From the line with "Select the Supercharged Progress title" to the last line of the material, both inclusive, transcribe every line exactly and nothing else.

__________________________________________________

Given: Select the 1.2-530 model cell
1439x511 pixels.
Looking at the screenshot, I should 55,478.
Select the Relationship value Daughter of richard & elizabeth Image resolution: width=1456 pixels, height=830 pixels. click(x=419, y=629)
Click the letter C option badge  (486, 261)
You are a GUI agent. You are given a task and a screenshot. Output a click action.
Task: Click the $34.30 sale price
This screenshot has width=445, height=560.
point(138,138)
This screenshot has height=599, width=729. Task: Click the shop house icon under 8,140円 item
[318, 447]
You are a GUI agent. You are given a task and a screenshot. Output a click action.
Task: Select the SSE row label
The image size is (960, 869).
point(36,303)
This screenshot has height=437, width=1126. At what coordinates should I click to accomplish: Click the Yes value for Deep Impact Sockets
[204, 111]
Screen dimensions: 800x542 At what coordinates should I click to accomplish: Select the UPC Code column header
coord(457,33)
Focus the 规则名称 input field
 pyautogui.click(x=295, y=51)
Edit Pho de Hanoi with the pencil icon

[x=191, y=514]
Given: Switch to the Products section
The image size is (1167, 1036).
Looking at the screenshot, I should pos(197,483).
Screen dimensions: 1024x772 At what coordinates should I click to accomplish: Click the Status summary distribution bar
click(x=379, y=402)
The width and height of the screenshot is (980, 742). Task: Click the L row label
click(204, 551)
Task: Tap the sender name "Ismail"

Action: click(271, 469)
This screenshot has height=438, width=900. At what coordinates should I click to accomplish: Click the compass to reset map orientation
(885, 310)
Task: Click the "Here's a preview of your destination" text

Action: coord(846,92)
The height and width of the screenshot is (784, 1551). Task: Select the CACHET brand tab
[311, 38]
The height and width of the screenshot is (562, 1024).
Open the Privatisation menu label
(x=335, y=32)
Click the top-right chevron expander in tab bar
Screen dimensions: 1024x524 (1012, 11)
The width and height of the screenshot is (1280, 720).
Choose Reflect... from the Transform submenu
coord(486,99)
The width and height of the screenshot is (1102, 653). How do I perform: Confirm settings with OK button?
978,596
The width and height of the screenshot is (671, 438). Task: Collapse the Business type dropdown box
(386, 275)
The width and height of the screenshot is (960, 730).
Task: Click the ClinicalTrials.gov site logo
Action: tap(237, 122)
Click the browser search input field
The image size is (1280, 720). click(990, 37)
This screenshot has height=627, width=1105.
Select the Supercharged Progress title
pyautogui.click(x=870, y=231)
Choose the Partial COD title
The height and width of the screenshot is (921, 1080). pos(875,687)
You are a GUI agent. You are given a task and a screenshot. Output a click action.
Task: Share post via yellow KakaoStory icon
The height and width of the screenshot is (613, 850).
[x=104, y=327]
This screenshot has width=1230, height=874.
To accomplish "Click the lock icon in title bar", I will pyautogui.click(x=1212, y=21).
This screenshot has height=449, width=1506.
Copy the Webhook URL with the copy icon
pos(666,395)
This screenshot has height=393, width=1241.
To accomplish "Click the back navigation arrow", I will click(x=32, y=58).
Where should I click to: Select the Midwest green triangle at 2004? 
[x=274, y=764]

__________________________________________________

> [OUTPUT FOR THIS TASK]
Select the Supercharged Progress title
pyautogui.click(x=870, y=231)
Choose the Partial COD title
The height and width of the screenshot is (921, 1080). pos(875,687)
You are a GUI agent. You are given a task and a screenshot. Output a click action.
Task: Share post via yellow KakaoStory icon
The height and width of the screenshot is (613, 850).
[x=104, y=327]
This screenshot has width=1230, height=874.
To accomplish "Click the lock icon in title bar", I will pyautogui.click(x=1212, y=21).
This screenshot has height=449, width=1506.
Copy the Webhook URL with the copy icon
pos(666,395)
This screenshot has height=393, width=1241.
To accomplish "Click the back navigation arrow", I will click(x=32, y=58).
Where should I click to: Select the Midwest green triangle at 2004? 
[x=274, y=764]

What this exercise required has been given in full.